» **Registros**:
--
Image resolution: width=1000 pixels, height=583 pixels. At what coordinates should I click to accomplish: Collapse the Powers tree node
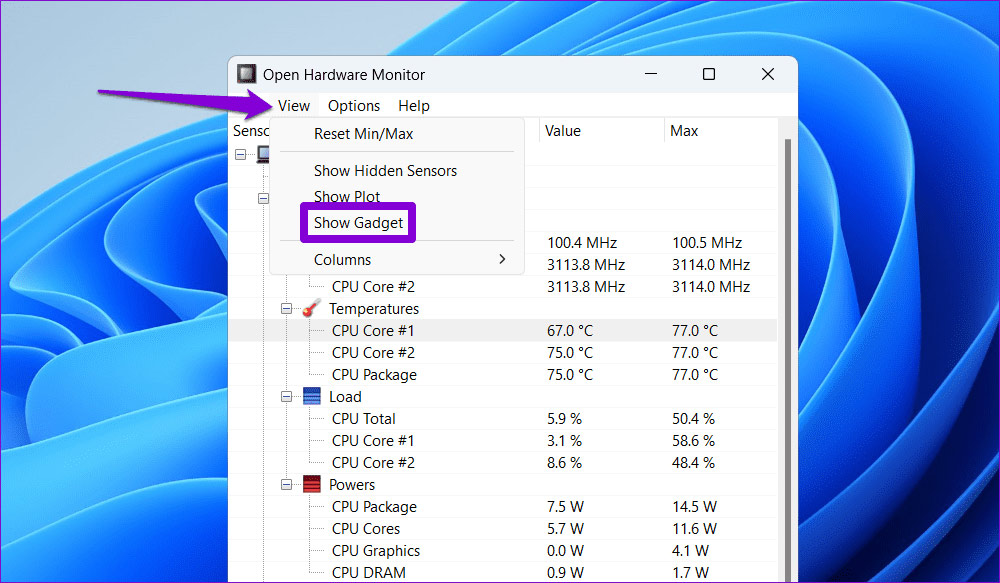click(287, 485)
--
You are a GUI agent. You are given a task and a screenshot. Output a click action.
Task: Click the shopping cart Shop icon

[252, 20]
--
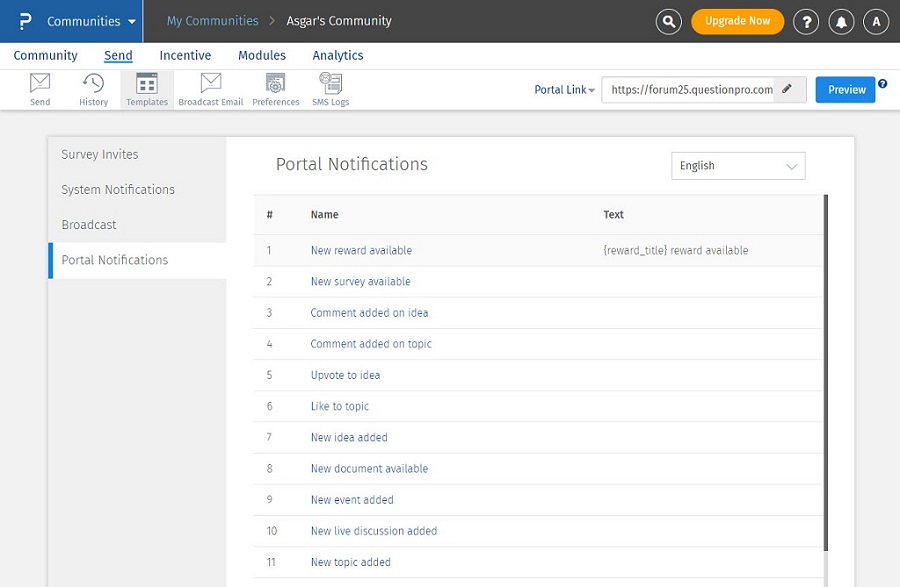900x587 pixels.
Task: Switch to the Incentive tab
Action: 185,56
--
» **Tarefa**: Copie sem nenhuma alteração o trecho dos registros que começa na linha que contém "Image resolution: width=1000" e termina na linha que contém "click(287, 485)", incluindo as duas. Não coloque as imagens na resposta.

» **Resposta**:
Image resolution: width=1000 pixels, height=583 pixels. At what coordinates should I click to accomplish: Collapse the Powers tree node
click(287, 485)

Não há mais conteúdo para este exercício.